Firstly, Idea’s drone footage is gorgeous. From cars on roundabouts to tractors in a field to snowy village huts and industrial dump lands – the world of Idea is beautifully constructed. The world is interconnected so if you move off one specific path or road, you’ll get the same next map each time so over time you learn various routes and map out your travel plans in your head. Your thought bubble always drops downward on the screen but it also interacts with walls, buildings, cars, bikes and mechanical things. This means a well timed boing can send you in a different direction to where you had planned. To course correct you are allowed to click a few bursts of energy to send the thought bubble in a new direction. You’ll use this to get out of weird nooks, dead ends and to save yourself from doom. Doom comes quickly in Idea as not only does each screen have a timer (lasting anywhere between 3 to 15 seconds) but your overall run is time limited too. Every action matters and whilst this will cause stress, its also the point Idea is making.

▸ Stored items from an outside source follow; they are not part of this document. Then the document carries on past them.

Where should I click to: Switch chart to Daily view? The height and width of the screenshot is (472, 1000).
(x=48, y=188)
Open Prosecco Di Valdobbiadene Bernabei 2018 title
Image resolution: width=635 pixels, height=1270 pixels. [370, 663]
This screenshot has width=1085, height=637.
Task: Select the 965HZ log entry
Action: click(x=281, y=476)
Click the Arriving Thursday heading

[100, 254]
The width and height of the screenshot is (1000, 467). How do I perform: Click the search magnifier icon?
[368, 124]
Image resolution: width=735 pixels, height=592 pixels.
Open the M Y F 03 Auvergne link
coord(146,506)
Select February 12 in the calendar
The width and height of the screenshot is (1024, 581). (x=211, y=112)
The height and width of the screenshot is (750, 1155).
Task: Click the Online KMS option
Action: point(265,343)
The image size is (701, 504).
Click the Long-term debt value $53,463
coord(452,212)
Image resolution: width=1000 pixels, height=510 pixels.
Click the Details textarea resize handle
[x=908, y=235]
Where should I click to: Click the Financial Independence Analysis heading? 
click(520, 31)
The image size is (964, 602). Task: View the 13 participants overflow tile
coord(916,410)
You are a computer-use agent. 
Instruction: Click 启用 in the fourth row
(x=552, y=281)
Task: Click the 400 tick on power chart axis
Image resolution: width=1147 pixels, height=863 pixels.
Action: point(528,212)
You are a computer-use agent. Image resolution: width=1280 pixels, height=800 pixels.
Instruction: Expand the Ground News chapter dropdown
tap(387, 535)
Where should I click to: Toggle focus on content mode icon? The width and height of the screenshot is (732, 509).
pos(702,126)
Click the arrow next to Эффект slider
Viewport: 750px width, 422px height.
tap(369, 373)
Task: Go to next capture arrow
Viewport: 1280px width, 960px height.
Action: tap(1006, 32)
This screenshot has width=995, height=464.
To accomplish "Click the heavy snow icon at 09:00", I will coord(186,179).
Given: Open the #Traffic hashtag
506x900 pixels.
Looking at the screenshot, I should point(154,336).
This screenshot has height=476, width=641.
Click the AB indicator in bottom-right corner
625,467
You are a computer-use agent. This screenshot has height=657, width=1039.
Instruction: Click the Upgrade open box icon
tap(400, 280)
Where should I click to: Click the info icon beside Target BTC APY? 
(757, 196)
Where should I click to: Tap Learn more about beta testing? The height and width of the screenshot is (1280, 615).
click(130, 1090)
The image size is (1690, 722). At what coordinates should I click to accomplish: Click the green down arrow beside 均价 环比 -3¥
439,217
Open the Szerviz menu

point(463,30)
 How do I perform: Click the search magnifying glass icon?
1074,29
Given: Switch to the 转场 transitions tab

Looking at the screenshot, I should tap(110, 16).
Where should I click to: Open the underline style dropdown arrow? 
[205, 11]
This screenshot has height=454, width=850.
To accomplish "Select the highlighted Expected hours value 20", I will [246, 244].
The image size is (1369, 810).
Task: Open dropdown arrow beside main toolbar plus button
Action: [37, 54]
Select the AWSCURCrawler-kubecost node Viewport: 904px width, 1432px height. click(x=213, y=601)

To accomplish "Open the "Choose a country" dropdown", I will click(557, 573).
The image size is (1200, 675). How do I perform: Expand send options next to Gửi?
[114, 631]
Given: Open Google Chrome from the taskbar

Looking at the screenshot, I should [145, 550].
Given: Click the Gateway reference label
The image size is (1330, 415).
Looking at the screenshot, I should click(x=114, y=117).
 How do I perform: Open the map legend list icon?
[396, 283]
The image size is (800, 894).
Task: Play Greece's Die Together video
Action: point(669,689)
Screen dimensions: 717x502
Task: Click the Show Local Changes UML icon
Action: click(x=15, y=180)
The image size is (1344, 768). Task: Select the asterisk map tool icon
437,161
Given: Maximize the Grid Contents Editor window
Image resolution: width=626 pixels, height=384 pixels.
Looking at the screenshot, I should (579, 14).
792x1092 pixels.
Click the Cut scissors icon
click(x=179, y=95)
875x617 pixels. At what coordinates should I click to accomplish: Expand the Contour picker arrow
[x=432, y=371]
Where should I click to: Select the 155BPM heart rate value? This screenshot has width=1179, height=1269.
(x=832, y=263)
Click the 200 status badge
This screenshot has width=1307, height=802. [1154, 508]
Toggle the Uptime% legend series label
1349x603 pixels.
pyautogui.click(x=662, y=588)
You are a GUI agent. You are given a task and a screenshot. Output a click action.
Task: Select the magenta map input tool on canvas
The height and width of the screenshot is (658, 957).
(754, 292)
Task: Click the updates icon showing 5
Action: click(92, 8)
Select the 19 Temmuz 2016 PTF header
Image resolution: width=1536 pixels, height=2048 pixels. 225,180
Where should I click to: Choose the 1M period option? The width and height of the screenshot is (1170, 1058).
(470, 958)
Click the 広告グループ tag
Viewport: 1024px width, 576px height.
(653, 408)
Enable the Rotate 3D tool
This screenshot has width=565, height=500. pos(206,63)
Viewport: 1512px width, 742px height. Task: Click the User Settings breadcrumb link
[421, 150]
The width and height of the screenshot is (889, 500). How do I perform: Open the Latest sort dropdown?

Many screens have multiple routes. You can ride the train tracks if you know how, or take multiple road routes instead.

When you do get stuck, and you will repeatedly, your idea is left behind and you get to write a message for other players. Your message then appears in other gamers runs and theirs in yours. This gives you an extra challenge to collect as many of other peoples lost ideas as you play and aim for one of multiple endings – where again you get to leave a message. After each run, and in the main menu, you can read the messages you’ve found and see how many times your own messages have been viewed. The messages are a real mix of comedic, thoughtful, confused and game tips. I love thought experiments like this and its a simple, low effort one that reminds me of the game Sunlight. In that game you left messages at the end for others to read on your gravestone and whilst this is less impactful, its more playful and integrated into the gameplay better.

The transition from industrial to nature feels cohesive and this screen has so many routes you could take… Where next?

Idea is one of those games that will click for the artsy crowd. I am definitely one of those and found myself diving in again and again to search for all the secrets and interactions. The drone footage is superb and with a semi-decent PC, you’ll be bombing about various clicks with zero slowdown. I can see some players getting a bit frustrated at some of the very tight time constraints on some screens, and it isn’t the longest game in the world either. However, with its social aspect you can return back after a few days and have a quick 10 minutes bouncing around and catch lots of new messages to read. This is the type of game that truly defines what indie gaming does well. Take an abstract concept, do something unusual with it and create something quietly magical. Games like Idea are why I’m still buzzing about the gaming industry today. It’s not for the giants out there, its for games like this. Give this experiment a whirl.

Idea is out now on Steam. I bought it on day one and have zero regrets.

Final Thoughts
Idea's brevity and style captivate me every time I send a new thought bubble tumbling around the beautiful drone footage. This abstract game highlights the reasons why I continue to create content about games today. Delightful.
The 4k drone footage works a treat.
Social aspect is light enough to enjoy without it feeling overbearing.
The surprises, secrets, alternative endings and discovering a new thing you bounce off of is very rewarding.
Experimental game design done right.
Lovely heartfelt symphonic sounding soundtrack.